L’effet du bébé-bonus sur la fécondité des femmes à long terme fait encore aujourd’hui l’objet de débats, ici comme dans les autres pays développés qui ont déjà mis en place une telle mesure. Au mieux, un bébé-bonus aurait un effet temporaire sur la fécondité sans pour autant entraîner une hausse du nombre de naissances par femme au cours de leur vie. Autrement dit, les femmes auraient des grossesses plus rapprochées dans le but de bénéficier de la mesure, ce qui augmenterait artificiellement l’ISF annuel. À long terme, ces femmes n’auraient toutefois pas plus d’enfants.

En ce qui a trait à l’effet supposé du programme de procréation assistée sur la fécondité au Québec, il n’est tout simplement pas documenté. Ce programme, créé en 2010 par Jean Charest, n’a pas entraîné une hausse des naissances au Québec. Au contraire, l’ISF est passé de 1,73 en 2009 à 1,68 en 2011.

Le PLQ et les familles

 

Philippe Couillard n’a pas tardé à faire une levée de boucliers contre les solutions proposées par la CAQ. Selon les propos du premier ministre, « on n’a pas assez réalisé que, pour les familles du Québec, tout n’est pas une question d’argent. […] Les gens ont besoin d’une soupape de temps », évoquant la possibilité de donner davantage de congés payés aux travailleurs québécois. Une fois de plus, si le constat est intéressant, les mesures prises par le PLQ ces dernières années en matière de soutien aux familles n’ont rien de très rassurant.

D’abord, aucune réforme n’a été apportée, depuis 2006, au Régime québécois d’assurance parentale, lequel ne permet qu’aux travailleurs d’obtenir le soutien de l’État à la suite de l’arrivée d’un enfant. En d’autres termes, les mères au foyer ne reçoivent aucun soutien de l’État, si elles n’ont pas préalablement été actives sur le marché du travail. Ensuite, le PLQ a mené plusieurs attaques en règle contre les centres de la petite enfance (CPE), à la fois par l’entremise de compressions dans les services offerts et par la montée fulgurante du nombre de places en garderies privées dans l’ensemble du réseau. Si les parents ont besoin de temps, ils ont tout autant besoin de services de garde de qualité, où ils n’hésiteront pas à laisser leurs enfants. Or, le taux de satisfaction des parents utilisateurs des garderies privées est inférieur au taux de satisfaction des parents dont les enfants fréquentent un CPE.

Remèdes préconisés

 

Si les deux chefs semblent poser des diagnostics justes relativement à la faible fécondité, et aux besoins de temps et d’argent des familles, les remèdes proposés demeurent inadéquats. Des recherches à la fois menées au Québec et dans d’autres pays industrialisés ont démontré à plusieurs reprises que des mesures de conciliation travail-famille efficaces qui permettent de soulager les femmes d’une partie du travail de soins s’avèrent plus efficaces sur la fécondité que les mesures natalistes. En termes plus simples, si on souhaite réellement augmenter la fécondité au Québec, on doit permettre aux femmes de continuer à travailler. Plus les femmes ont la possibilité de relayer une partie du travail de soins à leur conjoint ou à un service de garde, moins elles hésitent à faire des enfants.

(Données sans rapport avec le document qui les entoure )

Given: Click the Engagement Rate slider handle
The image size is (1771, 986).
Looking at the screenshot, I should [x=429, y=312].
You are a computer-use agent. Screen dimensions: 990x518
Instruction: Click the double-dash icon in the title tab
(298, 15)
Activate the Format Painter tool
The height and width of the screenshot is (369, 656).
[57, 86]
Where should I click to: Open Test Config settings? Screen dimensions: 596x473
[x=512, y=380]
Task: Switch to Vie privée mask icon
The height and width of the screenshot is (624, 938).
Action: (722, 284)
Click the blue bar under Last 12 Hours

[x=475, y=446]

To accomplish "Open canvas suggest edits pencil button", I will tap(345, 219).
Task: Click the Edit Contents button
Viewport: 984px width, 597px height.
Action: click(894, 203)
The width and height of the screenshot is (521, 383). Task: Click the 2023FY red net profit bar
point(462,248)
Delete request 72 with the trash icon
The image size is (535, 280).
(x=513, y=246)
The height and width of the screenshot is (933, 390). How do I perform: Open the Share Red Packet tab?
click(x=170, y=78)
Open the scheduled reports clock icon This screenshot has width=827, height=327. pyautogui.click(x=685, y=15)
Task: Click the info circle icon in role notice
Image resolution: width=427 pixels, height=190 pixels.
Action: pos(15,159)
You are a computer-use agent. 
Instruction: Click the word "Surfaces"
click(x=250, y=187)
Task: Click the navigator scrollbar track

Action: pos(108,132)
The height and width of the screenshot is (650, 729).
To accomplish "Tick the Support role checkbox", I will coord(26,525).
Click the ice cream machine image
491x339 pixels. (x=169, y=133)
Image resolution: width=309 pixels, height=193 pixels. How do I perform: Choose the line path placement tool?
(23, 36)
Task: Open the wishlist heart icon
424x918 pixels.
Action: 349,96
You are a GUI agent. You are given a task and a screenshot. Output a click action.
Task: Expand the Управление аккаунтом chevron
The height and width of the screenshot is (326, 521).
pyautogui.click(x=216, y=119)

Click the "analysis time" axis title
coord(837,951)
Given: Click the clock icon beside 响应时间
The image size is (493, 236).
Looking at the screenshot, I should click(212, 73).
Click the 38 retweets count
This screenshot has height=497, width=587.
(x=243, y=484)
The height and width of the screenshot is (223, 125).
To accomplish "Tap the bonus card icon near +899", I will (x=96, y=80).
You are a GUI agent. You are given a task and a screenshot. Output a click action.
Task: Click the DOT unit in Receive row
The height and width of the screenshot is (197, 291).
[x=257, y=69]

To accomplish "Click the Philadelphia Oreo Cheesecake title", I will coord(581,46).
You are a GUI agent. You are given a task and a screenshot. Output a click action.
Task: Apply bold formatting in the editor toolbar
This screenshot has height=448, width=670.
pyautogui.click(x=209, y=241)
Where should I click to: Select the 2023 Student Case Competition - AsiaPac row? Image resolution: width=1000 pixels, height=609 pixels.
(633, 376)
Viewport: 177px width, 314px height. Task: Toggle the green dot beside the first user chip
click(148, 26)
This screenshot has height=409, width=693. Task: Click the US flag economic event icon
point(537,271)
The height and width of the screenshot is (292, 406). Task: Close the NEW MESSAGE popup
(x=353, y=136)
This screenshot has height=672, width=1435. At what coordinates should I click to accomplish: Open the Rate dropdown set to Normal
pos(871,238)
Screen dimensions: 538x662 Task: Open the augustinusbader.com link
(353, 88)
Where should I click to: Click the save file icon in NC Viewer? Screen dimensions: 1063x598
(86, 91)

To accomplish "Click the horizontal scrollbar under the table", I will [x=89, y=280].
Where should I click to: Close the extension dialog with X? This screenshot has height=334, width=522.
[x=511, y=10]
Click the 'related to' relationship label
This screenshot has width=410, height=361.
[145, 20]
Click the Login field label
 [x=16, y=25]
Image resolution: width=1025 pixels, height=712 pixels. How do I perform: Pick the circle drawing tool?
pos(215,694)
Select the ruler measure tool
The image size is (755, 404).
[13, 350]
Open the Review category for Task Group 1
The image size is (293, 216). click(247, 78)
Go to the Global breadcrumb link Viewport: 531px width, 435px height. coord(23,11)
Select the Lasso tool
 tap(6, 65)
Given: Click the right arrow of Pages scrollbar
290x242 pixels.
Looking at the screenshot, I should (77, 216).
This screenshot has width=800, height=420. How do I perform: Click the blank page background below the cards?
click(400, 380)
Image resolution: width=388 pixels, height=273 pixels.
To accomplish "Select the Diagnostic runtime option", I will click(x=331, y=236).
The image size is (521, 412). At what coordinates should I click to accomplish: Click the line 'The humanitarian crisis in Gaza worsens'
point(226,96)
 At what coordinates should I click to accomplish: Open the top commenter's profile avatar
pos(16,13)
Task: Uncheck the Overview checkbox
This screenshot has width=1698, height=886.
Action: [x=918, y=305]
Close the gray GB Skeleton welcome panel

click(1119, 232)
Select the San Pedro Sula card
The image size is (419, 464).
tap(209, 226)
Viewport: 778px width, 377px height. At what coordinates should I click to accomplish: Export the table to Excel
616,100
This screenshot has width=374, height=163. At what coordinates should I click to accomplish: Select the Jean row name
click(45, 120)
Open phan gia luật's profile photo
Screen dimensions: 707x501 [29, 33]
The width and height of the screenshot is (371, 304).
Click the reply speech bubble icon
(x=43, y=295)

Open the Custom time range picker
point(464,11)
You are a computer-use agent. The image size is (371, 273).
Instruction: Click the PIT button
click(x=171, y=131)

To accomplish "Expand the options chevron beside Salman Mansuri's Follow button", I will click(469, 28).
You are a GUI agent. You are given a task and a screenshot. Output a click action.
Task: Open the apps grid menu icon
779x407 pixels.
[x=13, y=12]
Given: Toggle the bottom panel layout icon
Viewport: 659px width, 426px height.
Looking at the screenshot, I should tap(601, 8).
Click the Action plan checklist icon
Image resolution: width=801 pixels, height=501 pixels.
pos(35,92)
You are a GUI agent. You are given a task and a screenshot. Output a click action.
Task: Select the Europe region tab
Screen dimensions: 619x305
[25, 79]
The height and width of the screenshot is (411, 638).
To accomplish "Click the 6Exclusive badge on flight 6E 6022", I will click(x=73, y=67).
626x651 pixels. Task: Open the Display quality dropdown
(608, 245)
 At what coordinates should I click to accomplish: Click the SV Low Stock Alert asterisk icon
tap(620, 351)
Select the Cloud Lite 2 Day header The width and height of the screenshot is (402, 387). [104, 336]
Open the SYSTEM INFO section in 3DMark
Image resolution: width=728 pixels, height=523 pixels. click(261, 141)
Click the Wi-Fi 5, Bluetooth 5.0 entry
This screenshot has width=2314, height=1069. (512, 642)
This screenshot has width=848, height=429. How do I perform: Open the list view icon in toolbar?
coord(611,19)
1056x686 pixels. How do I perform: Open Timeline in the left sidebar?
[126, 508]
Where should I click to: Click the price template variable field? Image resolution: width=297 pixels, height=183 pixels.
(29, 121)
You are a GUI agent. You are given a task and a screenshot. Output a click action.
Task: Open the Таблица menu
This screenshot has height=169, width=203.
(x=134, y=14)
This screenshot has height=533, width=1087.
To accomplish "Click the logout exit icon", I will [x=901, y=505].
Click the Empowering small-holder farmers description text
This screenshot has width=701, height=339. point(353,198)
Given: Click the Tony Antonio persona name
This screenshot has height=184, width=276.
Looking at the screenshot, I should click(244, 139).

Ces conclusions sont assez encourageantes, car elles démontrent qu’il est possible, pour les femmes d’avoir des enfants sans être reléguées au rôle de mère pérenne. Or, afin de permettre aux familles, et aux femmes plus particulièrement, de réaliser leurs intentions de fécondité sans toutefois sacrifier leurs ambitions professionnelles, on doit offrir des services de garde de qualité — ce qui signifie au Québec dans les CPE —, des congés généreux, et qui ne sont pas systématiquement liés au marché du travail, et une bonification du congé de paternité, qui permet aux femmes de transférer une partie du travail de soins vers leur conjoint. Ni la CAQ ni le PLQ ne semblent disposés à offrir de telles mesures pour l’instant.